À travers une sélection de photographies, de films et de documents scientifiques, l’exposition établit une sorte de dialogue entre science et mémoire, entre passé et présent, et fait émerger une évidence : la Libye ne peut être réduite à son actualité tragique, car elle est aussi un conservatoire de civilisations, un territoire où s’est écrite une part essentielle de l’histoire méditerranéenne.

En donnant à voir ce patrimoine, l’Institut du monde arabe accomplit plus qu’un geste culturel : il redonne une profondeur à un pays que l’on regarde trop souvent à travers le seul prisme de la crise, et sonne l’alarme quant à la disparition de ces vestiges, qui constituerait une perte irréparable pour la Libye et pour l’humanité tout entière.

Depuis 2011, la Libye est associée, dans les esprits, à l’effondrement d’un État et à une instabilité chronique, qui ont relégué au second plan une autre vérité essentielle : ce pays est l’un des grands carrefours historiques de la Méditerranée et du Sahara.

Phéniciens, Grecs, Romains, Byzantins, Arabes : tous ont laissé leur empreinte sur ce territoire, composant une stratification culturelle d’une densité rare.

À travers l’exposition, c’est donc une autre histoire qui se révèle à nous : celle d’un territoire d’une richesse archéologique exceptionnelle, dont la mémoire millénaire a été éclipsée par le fracas d’un soulèvement, puis d’une guerre civile qui n’en finit plus.

En dépit de conditions de travail souvent difficiles, les chercheurs de la Mission ont patiemment documenté, fouillé et analysé ce patrimoine. Leur œuvre constitue aujourd’hui une somme de connaissances irremplaçable, ainsi qu’une véritable aventure scientifique, patiente et rigoureuse.

IMA

L’exposition constitue en fait une immersion progressive dans le travail de ces archéologues et entraîne le visiteur, du Sahara aux rivages méditerranéens, dans le massif du Măsak, à la découverte de vestiges préhistoriques qui racontent un temps où le désert était habité et vivant.

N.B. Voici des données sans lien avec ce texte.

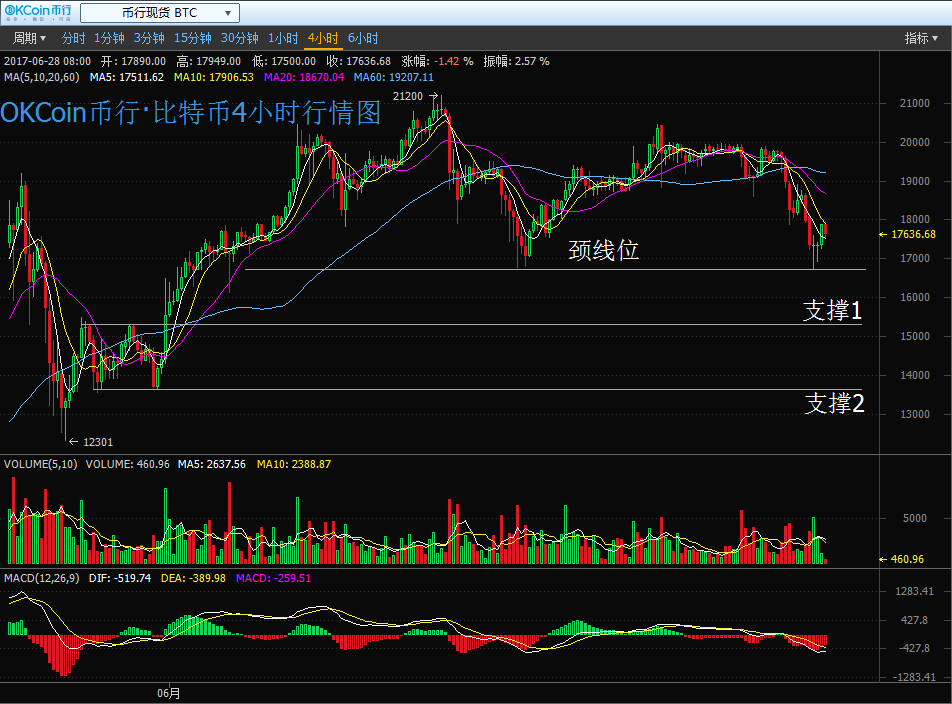Choose the 15分钟 interval
952x704 pixels.
pyautogui.click(x=193, y=38)
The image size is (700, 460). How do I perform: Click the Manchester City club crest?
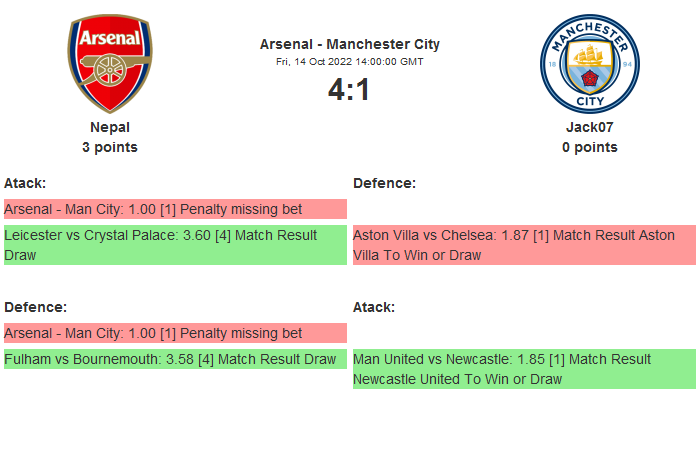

Plus au nord, les lignes du limes romain dessinent une frontière stratégique, tandis que les cités antiques témoignent d’un raffinement urbain remarquable. La majestueuse Leptis Magna, souvent considérée comme l’un des plus beaux ensembles romains du monde, ou encore Apollonia, dont une partie repose aujourd’hui sous les eaux, incarnent cette grandeur passée.

En donnant à voir cette exposition, l’IMA tente d’éclairer un aspect méconnu de la Libye, mais alerte surtout sur la nécessité de sauvegarder et de protéger l’archéologie, menacée en Libye comme dans plusieurs autres pays du Moyen-Orient.